Perpu No.1/2004, menurut kajian Koalisi Ornop, mengandung cacat substansi karena tidak memenuhi unsur “negara dalam keadaan genting yang memaksa” dan unsur “penyelamatan negara”. Dalam perpu itu sama sekali tidak tercantum secara eksplisit bahwa negara dalam keadaan genting memaksa sehingga diperlukan perpu. Tujuan dikeluarkannya perpu itu pun tak menyentuh persoalan penyelamatan negara, sebaliknya justru dapat membahayakan keadaan negara, dalam konteks penyelamatan hutan lindung.

Elfian Effendi mengemukakan, pengalaman yang sama pernah dihadapi Pemerintah Kosta Rika pada bulan Juni 2002. Akan tetapi, presidennya ketika itu, Abel Pacheco, berani membuat keputusan untuk melarang praktik tambang terbuka dengan sebuah deklarasi damai terhadap alam dan lingkungan.

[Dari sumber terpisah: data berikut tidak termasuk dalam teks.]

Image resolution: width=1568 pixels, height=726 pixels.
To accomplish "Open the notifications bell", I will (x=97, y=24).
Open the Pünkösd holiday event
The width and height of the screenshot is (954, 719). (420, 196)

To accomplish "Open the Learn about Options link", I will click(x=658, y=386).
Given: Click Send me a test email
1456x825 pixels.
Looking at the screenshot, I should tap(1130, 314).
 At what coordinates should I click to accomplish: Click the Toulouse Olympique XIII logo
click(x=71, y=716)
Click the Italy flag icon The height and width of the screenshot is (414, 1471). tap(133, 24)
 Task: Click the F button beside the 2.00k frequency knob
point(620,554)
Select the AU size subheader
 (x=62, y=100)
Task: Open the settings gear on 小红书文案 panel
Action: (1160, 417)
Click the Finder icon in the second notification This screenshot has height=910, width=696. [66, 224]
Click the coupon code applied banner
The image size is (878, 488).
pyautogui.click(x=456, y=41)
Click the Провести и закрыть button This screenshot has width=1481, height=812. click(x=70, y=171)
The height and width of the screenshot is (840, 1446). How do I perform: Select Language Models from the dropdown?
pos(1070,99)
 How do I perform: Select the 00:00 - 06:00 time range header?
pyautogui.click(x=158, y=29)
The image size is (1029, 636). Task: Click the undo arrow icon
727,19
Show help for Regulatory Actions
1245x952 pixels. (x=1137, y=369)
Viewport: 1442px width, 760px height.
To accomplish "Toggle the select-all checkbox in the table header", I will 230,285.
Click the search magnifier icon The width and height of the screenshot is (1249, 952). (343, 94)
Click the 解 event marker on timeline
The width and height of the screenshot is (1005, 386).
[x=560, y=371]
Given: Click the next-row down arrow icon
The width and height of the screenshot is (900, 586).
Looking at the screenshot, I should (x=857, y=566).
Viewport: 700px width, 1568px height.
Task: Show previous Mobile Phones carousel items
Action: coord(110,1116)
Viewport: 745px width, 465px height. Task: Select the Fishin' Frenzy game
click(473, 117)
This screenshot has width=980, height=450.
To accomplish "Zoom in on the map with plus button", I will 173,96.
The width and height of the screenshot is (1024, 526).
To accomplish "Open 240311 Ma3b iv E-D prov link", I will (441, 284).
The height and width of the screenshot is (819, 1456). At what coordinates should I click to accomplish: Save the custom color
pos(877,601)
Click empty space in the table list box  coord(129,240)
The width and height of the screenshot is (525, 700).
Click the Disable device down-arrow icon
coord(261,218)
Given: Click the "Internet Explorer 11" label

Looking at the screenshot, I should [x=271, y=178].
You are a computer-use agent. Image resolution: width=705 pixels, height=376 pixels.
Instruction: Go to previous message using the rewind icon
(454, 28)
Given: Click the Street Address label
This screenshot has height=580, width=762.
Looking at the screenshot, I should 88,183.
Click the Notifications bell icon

Pacheco dengan tegas menyatakan, “Kami punya banyak alasan untuk membatalkan kontrak kontrak tambang itu. Seandainya perusahaan perusahaan pertambangan itu menggugat kami untuk membayar kompensasi, itu lebih murah daripada harus membayar kerugian negara dan kehancuran lingkungan hidup.”

Sayangnya Indonesia tidak punya pemimpin setegas Pacheco.(ss/walhi)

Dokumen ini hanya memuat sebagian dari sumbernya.